In partnership with the PLF, a group of eight students from the Eugene Lang College at the New School in New York City spent five weeks conducting various innovative projects at PLF sponsored schools. Below is a write up from a female empowerment and leadership workshop held at the Bamboo Shoot Dorm in Siem Reap, carried out by Jordan Lapolla, Shelley Green and Fiona Mahurin.

As a major component of our international civic engagement program, we have spent the past four weeks creating and implementing a series of workshops in the hopes of affirming a sense of self autonomy and leadership in the group of high school aged girls living at Bamboo Shoot City Dorm. We began this enterprise with an evening filled with ice-breakers, trust building games and general getting-to-know-you activities, aspiring to begin to create more intimate relationships with the girls in order to enable a more open and interactive connection throughout the entirety of our program at the dorm.

We arranged a wide variety of workshops including focuses on women’s health, domestic violence, Khmer women role models, art projects, self-identity activities, journaling and reflection, and compost building, oftentimes bringing in additional leaders to contribute local experience and knowledge into these workshops.

Knowledge sharing activities additionally helped us to build relationships and create a reciprocal environment where everyone was a teacher as well as a student. Intermixed were impromptu volleyball games, Khmer dancing lessons, and origami making – all of which maintained a fun working environment based primarily on building friendships. This component tremendously impacted subsequent meetings. As a result, we were able to bring silliness into serious conversations about difficult subjects, build trust while kicking with laughter on the floor, and humbly share and receive knowledge that removed us, the “teachers”, from our comfort zones.

To anyone moving forward with work at the Bamboo Shoot City Dorm, the importance of building relationships cannot be stressed enough.  The conversations that we were able to have with the girls could not have worked had we not gotten to know them beforehand and established our presence there as a space in which they could ask questions or share thoughts openly.

In July, we arrived with many different possibilities for workshops and weren’t sure how to organize them. In our first meeting with the girls (and in the reflections that followed each week), we asked them to direct what the next several weeks would look like by prioritizing activities and workshops that interested them most. Each of the girls is incredibly smart, and with such busy schedules, we wanted to be sure that they were choosing which activities and information they wanted to focus on, so that their time in the evenings was not being wasted.

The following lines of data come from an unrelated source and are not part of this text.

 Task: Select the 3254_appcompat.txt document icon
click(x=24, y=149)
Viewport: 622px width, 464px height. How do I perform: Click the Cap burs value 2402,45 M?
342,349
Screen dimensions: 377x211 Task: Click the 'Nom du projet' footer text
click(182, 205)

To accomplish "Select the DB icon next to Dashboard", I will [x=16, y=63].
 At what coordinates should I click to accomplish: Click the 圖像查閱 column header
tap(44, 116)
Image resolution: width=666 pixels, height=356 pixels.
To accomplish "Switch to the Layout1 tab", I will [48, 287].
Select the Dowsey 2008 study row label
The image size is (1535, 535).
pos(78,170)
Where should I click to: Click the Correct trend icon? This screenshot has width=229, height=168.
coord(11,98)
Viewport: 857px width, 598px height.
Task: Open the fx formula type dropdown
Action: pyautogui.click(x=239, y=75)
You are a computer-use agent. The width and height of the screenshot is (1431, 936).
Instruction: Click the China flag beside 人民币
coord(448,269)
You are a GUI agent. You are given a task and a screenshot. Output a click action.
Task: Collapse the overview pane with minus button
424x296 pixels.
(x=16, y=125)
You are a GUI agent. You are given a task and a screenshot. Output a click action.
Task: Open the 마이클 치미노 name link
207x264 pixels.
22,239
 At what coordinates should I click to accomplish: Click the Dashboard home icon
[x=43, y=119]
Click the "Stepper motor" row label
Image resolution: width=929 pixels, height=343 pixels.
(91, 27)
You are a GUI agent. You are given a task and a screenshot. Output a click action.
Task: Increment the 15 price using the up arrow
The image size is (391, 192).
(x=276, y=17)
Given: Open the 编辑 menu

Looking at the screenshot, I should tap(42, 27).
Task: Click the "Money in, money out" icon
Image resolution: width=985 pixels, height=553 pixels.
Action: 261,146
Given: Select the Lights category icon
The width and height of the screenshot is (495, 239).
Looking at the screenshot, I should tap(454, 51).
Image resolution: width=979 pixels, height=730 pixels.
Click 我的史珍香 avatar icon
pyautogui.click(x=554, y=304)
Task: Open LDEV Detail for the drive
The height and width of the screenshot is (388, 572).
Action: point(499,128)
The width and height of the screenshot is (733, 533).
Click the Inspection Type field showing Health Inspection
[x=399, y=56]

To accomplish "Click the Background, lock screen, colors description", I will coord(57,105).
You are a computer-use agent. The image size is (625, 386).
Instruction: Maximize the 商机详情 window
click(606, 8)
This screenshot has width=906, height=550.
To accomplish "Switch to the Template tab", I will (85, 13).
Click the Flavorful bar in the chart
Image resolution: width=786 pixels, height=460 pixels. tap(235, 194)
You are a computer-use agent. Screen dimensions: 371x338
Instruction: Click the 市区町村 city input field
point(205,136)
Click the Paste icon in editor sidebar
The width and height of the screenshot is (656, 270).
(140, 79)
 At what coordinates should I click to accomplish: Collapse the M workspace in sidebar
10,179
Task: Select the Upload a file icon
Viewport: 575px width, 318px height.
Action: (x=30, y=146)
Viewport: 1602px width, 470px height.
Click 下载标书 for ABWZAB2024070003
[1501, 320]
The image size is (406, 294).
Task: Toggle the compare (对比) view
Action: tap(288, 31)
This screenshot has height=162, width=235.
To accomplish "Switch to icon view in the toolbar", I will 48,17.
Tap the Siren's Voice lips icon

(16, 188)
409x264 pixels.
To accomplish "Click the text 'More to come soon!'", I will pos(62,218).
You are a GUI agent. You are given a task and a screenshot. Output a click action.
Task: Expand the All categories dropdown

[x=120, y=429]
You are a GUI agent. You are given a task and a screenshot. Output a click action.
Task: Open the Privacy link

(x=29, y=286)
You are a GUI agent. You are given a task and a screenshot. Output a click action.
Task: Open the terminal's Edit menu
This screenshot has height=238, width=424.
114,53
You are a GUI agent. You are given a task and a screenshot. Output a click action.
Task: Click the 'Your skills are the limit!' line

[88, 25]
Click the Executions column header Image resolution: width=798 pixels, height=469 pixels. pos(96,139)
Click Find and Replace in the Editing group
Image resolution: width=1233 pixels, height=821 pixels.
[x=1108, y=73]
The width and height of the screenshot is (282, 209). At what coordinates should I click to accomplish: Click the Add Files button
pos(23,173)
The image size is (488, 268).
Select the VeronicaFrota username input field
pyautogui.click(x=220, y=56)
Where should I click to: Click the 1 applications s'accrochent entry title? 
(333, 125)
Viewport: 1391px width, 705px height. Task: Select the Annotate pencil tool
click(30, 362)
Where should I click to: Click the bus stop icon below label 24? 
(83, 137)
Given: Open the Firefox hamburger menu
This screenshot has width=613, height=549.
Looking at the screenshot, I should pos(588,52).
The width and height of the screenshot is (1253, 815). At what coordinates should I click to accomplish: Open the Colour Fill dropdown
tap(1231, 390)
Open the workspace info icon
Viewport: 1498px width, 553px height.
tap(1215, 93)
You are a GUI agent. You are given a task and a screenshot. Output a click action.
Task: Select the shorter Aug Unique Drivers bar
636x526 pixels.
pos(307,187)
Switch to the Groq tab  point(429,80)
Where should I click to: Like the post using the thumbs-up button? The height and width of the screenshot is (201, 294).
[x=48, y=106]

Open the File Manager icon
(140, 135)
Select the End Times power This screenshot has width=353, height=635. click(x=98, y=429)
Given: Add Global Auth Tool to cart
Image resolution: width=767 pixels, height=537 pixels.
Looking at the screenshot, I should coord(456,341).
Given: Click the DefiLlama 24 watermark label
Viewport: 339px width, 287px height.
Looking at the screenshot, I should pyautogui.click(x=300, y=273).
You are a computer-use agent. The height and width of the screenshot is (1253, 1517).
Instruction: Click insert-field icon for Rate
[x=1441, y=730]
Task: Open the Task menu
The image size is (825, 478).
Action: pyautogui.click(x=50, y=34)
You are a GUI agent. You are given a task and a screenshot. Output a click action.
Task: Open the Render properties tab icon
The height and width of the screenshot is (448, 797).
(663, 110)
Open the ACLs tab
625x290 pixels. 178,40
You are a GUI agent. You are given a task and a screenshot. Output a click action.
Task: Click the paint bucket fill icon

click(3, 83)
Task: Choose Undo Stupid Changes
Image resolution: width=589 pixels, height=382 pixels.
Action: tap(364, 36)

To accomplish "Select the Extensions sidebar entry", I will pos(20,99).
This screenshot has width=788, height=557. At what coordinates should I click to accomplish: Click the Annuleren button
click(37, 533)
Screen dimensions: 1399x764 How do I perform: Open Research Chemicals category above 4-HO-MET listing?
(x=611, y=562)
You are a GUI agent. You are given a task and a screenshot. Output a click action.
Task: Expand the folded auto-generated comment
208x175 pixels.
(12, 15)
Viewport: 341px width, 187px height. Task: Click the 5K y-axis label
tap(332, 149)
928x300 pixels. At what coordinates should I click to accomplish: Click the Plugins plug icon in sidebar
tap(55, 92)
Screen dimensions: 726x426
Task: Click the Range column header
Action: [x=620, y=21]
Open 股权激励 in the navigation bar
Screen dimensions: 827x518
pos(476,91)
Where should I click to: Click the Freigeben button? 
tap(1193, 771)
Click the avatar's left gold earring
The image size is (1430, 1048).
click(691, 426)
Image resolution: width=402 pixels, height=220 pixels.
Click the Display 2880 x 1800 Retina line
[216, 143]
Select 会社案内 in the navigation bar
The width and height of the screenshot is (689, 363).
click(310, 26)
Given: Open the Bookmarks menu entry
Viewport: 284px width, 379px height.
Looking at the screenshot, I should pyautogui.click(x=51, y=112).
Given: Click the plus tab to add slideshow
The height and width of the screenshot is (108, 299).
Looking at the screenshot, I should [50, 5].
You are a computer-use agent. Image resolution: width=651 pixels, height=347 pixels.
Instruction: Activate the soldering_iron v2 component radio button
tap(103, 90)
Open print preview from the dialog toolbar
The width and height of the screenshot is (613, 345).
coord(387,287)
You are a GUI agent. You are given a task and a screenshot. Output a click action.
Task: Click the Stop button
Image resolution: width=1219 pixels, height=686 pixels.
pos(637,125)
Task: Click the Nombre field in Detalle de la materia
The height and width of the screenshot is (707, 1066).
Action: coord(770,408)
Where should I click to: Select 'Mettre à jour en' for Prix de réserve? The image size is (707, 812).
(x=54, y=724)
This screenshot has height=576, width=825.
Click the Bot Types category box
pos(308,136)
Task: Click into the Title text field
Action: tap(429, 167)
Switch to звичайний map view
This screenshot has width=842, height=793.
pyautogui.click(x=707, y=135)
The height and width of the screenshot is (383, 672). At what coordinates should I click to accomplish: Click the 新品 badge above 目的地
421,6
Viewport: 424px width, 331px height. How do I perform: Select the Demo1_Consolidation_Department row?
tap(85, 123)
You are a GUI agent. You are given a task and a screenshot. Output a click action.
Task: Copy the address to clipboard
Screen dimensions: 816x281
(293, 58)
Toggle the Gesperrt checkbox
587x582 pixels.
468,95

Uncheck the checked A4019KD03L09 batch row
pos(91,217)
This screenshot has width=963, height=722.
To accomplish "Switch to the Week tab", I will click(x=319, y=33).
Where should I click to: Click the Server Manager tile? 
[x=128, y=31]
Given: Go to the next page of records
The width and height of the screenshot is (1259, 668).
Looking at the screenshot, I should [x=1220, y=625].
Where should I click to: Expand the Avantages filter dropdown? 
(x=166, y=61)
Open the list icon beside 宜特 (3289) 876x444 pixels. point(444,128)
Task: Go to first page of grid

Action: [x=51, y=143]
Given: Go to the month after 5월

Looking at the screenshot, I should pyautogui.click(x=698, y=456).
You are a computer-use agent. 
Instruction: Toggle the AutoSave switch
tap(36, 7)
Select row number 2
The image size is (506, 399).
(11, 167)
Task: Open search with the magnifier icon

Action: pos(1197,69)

The positive response to this self-direction was immediately evident and valuable over the remaining weeks. Continued written reflection at the end of the day, helped us to improve our methods and cater to their needs and wants for later workshops.

It was important to receive feedback from the girls and keep flexible lesson plans during this time in order to maintain a self-directed working environment where their goals were consistently at the heart of our mission. We must also acknowledge our translator, Sophanit Prin, without whom, little of our work would have been possible.  Having Sophanit, a Khmer woman with a background in working with girls, was crucial to our time at the dorm, and for her participation, we are each extremely grateful.

What has resulted from this past month of volunteerism was largely unintended, yet possibly more valuable than any goals we may have set ourselves. These consequences, quite often overlooked, are simple yet pertinent elements like an open space to think about and discuss subjects that may oftentimes be considered taboo, a reinforcement of the networks the girls have already formed with each other and a chance to form new relationships with strong and inspirational Khmer women, the creation of new experiences, the formation of ideas about future opportunities and ultimately, a bonding experience in a group that is willing to listen and understand.